Don’t Want Transmission Towers on Your Easements? Tell the Planners Where They Are!

Our work to ensure that new transmission lines avoid and mitigate for impacts to privately conserved land is paying off!  We’ve won a seat at the table, but now transmission planners need good data on lands they should avoid – quickly!  They’ll be pulling data from the Protected Areas Database (PAD-US) and the new National Conservation Easement Database (NCED).  If your easement data is not yet included in the NCED, please make every effort to get in touch with the project team by the end of November.

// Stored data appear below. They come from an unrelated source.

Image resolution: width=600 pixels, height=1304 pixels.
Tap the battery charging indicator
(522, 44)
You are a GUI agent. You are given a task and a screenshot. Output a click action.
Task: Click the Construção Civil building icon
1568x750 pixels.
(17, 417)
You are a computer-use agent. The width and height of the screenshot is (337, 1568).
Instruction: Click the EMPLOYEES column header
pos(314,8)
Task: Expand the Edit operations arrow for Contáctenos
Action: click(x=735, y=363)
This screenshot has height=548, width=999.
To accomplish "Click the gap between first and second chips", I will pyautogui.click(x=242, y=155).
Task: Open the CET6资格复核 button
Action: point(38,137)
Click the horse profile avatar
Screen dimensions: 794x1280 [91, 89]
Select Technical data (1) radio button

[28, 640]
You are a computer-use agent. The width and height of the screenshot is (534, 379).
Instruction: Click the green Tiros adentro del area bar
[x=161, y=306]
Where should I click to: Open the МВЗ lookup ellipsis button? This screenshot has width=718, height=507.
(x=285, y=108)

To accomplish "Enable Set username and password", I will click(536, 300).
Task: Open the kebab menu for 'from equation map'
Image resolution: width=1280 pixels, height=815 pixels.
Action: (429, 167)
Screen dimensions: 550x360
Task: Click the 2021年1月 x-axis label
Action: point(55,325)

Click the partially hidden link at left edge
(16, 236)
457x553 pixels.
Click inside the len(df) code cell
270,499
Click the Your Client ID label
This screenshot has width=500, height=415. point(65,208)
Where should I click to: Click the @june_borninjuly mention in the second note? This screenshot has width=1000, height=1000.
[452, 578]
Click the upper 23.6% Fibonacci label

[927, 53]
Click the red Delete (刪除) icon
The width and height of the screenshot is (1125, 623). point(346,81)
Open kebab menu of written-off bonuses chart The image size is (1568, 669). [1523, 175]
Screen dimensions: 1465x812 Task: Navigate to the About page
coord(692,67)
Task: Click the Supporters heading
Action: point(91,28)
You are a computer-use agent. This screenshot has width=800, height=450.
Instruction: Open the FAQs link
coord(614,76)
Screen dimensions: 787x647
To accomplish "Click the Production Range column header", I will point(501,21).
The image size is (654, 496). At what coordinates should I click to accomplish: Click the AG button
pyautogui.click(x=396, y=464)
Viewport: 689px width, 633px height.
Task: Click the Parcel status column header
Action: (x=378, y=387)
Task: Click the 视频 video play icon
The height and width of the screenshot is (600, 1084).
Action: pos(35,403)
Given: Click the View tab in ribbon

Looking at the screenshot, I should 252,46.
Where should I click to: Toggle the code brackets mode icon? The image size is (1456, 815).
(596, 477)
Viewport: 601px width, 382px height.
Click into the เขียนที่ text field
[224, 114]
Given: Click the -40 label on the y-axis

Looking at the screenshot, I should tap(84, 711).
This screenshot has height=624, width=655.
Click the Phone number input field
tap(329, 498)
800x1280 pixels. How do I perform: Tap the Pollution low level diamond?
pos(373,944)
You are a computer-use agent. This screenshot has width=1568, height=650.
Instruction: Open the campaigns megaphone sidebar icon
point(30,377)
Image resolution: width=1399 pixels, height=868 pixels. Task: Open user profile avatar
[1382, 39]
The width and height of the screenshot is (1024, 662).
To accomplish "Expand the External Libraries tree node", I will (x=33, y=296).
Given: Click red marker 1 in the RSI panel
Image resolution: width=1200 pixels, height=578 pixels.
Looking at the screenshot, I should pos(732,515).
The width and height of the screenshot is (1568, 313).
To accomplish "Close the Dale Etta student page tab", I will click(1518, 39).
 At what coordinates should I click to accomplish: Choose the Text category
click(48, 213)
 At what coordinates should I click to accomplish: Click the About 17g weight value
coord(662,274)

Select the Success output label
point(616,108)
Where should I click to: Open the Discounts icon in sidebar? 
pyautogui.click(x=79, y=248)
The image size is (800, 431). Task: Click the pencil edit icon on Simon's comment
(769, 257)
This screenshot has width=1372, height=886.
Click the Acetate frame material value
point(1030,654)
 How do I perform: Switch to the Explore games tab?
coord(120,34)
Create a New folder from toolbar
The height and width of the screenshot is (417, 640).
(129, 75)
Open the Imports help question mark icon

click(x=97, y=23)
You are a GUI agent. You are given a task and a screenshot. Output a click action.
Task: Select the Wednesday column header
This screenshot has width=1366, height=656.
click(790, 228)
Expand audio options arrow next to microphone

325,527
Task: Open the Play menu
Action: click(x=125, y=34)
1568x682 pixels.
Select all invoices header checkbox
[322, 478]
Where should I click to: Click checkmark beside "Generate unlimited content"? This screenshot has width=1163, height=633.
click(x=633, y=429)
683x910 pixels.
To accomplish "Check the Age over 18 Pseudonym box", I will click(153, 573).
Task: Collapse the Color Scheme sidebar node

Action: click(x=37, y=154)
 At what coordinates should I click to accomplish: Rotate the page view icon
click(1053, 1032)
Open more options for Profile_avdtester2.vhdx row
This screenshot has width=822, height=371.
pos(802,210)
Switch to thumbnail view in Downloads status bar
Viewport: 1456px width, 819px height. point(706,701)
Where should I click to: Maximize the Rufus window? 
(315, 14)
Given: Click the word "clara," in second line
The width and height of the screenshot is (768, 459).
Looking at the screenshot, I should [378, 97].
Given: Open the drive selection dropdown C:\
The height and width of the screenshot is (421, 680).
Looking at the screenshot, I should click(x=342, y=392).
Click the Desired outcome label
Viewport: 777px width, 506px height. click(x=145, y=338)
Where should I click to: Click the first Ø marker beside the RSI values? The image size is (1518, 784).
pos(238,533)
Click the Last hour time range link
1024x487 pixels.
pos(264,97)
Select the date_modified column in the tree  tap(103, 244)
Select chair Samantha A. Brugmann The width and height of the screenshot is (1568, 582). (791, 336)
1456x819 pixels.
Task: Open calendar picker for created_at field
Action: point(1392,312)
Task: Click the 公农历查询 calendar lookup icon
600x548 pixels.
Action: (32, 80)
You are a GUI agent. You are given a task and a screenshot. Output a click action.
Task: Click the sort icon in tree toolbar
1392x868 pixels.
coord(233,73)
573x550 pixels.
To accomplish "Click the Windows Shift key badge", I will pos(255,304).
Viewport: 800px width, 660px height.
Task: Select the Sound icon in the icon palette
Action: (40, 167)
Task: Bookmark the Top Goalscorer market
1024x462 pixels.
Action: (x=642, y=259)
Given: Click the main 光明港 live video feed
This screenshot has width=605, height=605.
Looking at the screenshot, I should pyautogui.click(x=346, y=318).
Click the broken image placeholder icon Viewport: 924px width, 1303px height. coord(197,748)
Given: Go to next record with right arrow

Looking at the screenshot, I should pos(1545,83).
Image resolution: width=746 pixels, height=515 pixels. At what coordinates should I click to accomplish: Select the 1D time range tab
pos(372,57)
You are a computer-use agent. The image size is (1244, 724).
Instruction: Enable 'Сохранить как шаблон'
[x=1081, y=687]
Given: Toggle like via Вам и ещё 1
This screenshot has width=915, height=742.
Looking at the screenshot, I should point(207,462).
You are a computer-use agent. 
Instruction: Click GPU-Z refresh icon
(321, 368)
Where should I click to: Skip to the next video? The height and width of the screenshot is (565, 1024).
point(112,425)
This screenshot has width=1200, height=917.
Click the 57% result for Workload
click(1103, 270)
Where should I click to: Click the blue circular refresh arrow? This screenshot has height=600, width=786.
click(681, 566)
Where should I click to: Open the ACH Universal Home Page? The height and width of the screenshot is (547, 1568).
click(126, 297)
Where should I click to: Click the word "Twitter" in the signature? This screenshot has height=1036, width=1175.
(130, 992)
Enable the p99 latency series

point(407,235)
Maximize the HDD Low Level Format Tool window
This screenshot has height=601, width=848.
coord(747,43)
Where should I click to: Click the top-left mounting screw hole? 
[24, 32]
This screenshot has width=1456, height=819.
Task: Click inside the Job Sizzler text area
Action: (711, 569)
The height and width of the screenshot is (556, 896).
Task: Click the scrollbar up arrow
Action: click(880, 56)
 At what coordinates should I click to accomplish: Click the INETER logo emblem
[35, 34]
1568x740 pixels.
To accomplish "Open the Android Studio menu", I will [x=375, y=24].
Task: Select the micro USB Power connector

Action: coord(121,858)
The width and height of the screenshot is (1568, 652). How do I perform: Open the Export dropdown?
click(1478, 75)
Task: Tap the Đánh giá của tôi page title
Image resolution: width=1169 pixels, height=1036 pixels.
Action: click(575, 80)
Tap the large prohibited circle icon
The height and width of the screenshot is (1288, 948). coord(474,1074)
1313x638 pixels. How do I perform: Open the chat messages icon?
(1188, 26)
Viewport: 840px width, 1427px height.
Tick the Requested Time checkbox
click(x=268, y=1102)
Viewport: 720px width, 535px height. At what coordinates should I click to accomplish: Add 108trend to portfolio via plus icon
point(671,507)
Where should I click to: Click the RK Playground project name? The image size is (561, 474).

Your Data is Key to Safeguarding Conserved Lands from Transmission Lines

In an alarming trend over the last few years, large swaths of farms, forests and wildlands permanently protected for the benefit of the public have been targeted for the siting of energy infrastructure projects.  The Land Trust Alliance needs your help to ensure that the push for rapid development of low carbon energy and new transmission lines does not, as an unintended consequence, undo years of public and private investment in conservation.

To learn more about these imminent threats, please read “Higher Power,” an article from the Fall 2009 issue of Saving Land or visit our transmission webpage.

What is the National Conservation Easement Database?

Developed in collaboration with land trusts and public agencies, the NCED is designed to create a single, up-to date, sustainable nationwide system for managing and accessing data about conservation easements.

The NCED will be the first national database of conservation easement information, compiling records from land trusts and public agencies throughout the United States.

Voluntary and secure, the NCED respects landowner privacy and will not collect landowner names or sensitive information. This public-private partnership brings together national conservation groups, local and regional land trusts, and state and federal agencies around a common objective. The NCED will provide a comprehensive picture of the estimated 16 million acres of privately owned conservation easement lands, recognizing their contribution to America’s natural heritage, a vibrant economy, and healthy communities.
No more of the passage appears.